Aim of the exercise -> Every record must be reproduced exactly. Leave none out.

Data for review ->
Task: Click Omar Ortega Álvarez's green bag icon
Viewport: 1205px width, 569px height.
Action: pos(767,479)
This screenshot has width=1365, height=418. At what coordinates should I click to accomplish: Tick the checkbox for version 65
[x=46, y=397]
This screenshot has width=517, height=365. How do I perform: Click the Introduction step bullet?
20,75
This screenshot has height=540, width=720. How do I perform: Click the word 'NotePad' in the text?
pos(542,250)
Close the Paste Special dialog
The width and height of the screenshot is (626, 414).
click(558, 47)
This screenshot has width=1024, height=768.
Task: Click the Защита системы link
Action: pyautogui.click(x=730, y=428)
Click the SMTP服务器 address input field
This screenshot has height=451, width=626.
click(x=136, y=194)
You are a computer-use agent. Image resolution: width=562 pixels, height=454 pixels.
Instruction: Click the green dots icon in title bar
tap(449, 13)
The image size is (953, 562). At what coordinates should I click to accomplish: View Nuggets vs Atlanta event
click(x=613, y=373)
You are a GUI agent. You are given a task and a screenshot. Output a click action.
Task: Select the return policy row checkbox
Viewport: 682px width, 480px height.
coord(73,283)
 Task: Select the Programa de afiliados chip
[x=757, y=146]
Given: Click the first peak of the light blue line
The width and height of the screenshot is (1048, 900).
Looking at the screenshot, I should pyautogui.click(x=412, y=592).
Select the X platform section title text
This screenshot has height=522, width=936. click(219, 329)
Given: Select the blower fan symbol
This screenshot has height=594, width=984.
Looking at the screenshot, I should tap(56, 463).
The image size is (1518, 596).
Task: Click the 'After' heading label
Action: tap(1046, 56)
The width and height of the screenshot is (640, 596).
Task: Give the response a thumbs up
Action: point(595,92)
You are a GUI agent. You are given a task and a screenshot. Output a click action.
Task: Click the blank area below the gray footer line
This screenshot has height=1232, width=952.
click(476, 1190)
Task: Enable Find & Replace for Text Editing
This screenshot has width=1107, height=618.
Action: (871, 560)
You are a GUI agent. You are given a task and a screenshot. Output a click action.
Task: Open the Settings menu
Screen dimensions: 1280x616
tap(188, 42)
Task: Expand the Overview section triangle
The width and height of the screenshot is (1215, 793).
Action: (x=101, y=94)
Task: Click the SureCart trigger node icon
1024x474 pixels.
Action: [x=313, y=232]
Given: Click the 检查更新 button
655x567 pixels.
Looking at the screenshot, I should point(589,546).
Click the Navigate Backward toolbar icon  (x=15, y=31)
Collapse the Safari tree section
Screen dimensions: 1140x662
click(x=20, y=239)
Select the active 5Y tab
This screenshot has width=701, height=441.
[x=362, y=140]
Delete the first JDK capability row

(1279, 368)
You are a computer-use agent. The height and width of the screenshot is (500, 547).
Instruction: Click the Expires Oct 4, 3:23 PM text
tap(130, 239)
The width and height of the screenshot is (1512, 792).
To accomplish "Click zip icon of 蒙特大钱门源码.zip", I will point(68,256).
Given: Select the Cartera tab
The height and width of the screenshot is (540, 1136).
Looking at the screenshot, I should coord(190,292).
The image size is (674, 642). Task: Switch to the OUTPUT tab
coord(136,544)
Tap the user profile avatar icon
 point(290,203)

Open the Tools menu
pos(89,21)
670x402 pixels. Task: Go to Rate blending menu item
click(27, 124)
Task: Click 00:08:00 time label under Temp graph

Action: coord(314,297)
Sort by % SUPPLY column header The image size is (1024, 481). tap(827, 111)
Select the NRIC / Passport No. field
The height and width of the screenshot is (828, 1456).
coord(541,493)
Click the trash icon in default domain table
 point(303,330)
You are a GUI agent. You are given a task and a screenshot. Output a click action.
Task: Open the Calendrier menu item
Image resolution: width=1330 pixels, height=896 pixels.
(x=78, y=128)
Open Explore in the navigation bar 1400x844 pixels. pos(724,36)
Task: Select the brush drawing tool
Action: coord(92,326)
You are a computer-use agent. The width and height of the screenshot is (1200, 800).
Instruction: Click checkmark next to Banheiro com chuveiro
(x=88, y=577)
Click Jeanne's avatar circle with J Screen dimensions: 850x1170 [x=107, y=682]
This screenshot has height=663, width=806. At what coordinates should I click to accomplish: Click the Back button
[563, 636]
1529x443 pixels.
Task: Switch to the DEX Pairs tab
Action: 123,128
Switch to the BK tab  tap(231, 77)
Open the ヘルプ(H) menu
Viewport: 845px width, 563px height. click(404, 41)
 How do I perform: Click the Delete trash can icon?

Solution to this exercise ->
Task: Click Omar Ortega Álvarez's green bag icon
Viewport: 1205px width, 569px height.
Action: pos(767,479)
This screenshot has width=1365, height=418. At what coordinates should I click to accomplish: Tick the checkbox for version 65
[x=46, y=397]
This screenshot has width=517, height=365. How do I perform: Click the Introduction step bullet?
20,75
This screenshot has height=540, width=720. How do I perform: Click the word 'NotePad' in the text?
pos(542,250)
Close the Paste Special dialog
The width and height of the screenshot is (626, 414).
click(558, 47)
This screenshot has width=1024, height=768.
Task: Click the Защита системы link
Action: pyautogui.click(x=730, y=428)
Click the SMTP服务器 address input field
This screenshot has height=451, width=626.
click(x=136, y=194)
You are a computer-use agent. Image resolution: width=562 pixels, height=454 pixels.
Instruction: Click the green dots icon in title bar
tap(449, 13)
The image size is (953, 562). At what coordinates should I click to accomplish: View Nuggets vs Atlanta event
click(x=613, y=373)
You are a GUI agent. You are given a task and a screenshot. Output a click action.
Task: Select the return policy row checkbox
Viewport: 682px width, 480px height.
coord(73,283)
 Task: Select the Programa de afiliados chip
[x=757, y=146]
Given: Click the first peak of the light blue line
The width and height of the screenshot is (1048, 900).
Looking at the screenshot, I should pyautogui.click(x=412, y=592).
Select the X platform section title text
This screenshot has height=522, width=936. click(219, 329)
Given: Select the blower fan symbol
This screenshot has height=594, width=984.
Looking at the screenshot, I should tap(56, 463).
The image size is (1518, 596).
Task: Click the 'After' heading label
Action: tap(1046, 56)
The width and height of the screenshot is (640, 596).
Task: Give the response a thumbs up
Action: point(595,92)
You are a GUI agent. You are given a task and a screenshot. Output a click action.
Task: Click the blank area below the gray footer line
This screenshot has height=1232, width=952.
click(476, 1190)
Task: Enable Find & Replace for Text Editing
This screenshot has width=1107, height=618.
Action: (871, 560)
You are a GUI agent. You are given a task and a screenshot. Output a click action.
Task: Open the Settings menu
Screen dimensions: 1280x616
tap(188, 42)
Task: Expand the Overview section triangle
The width and height of the screenshot is (1215, 793).
Action: (x=101, y=94)
Task: Click the SureCart trigger node icon
1024x474 pixels.
Action: [x=313, y=232]
Given: Click the 检查更新 button
655x567 pixels.
Looking at the screenshot, I should point(589,546).
Click the Navigate Backward toolbar icon  (x=15, y=31)
Collapse the Safari tree section
Screen dimensions: 1140x662
click(x=20, y=239)
Select the active 5Y tab
This screenshot has width=701, height=441.
[x=362, y=140]
Delete the first JDK capability row

(1279, 368)
You are a computer-use agent. The height and width of the screenshot is (500, 547).
Instruction: Click the Expires Oct 4, 3:23 PM text
tap(130, 239)
The width and height of the screenshot is (1512, 792).
To accomplish "Click zip icon of 蒙特大钱门源码.zip", I will point(68,256).
Given: Select the Cartera tab
The height and width of the screenshot is (540, 1136).
Looking at the screenshot, I should coord(190,292).
The image size is (674, 642). Task: Switch to the OUTPUT tab
coord(136,544)
Tap the user profile avatar icon
 point(290,203)

Open the Tools menu
pos(89,21)
670x402 pixels. Task: Go to Rate blending menu item
click(27, 124)
Task: Click 00:08:00 time label under Temp graph

Action: coord(314,297)
Sort by % SUPPLY column header The image size is (1024, 481). tap(827, 111)
Select the NRIC / Passport No. field
The height and width of the screenshot is (828, 1456).
coord(541,493)
Click the trash icon in default domain table
 point(303,330)
You are a GUI agent. You are given a task and a screenshot. Output a click action.
Task: Open the Calendrier menu item
Image resolution: width=1330 pixels, height=896 pixels.
(x=78, y=128)
Open Explore in the navigation bar 1400x844 pixels. pos(724,36)
Task: Select the brush drawing tool
Action: coord(92,326)
You are a computer-use agent. The width and height of the screenshot is (1200, 800).
Instruction: Click checkmark next to Banheiro com chuveiro
(x=88, y=577)
Click Jeanne's avatar circle with J Screen dimensions: 850x1170 [x=107, y=682]
This screenshot has height=663, width=806. At what coordinates should I click to accomplish: Click the Back button
[563, 636]
1529x443 pixels.
Task: Switch to the DEX Pairs tab
Action: 123,128
Switch to the BK tab  tap(231, 77)
Open the ヘルプ(H) menu
Viewport: 845px width, 563px height. click(404, 41)
 How do I perform: Click the Delete trash can icon?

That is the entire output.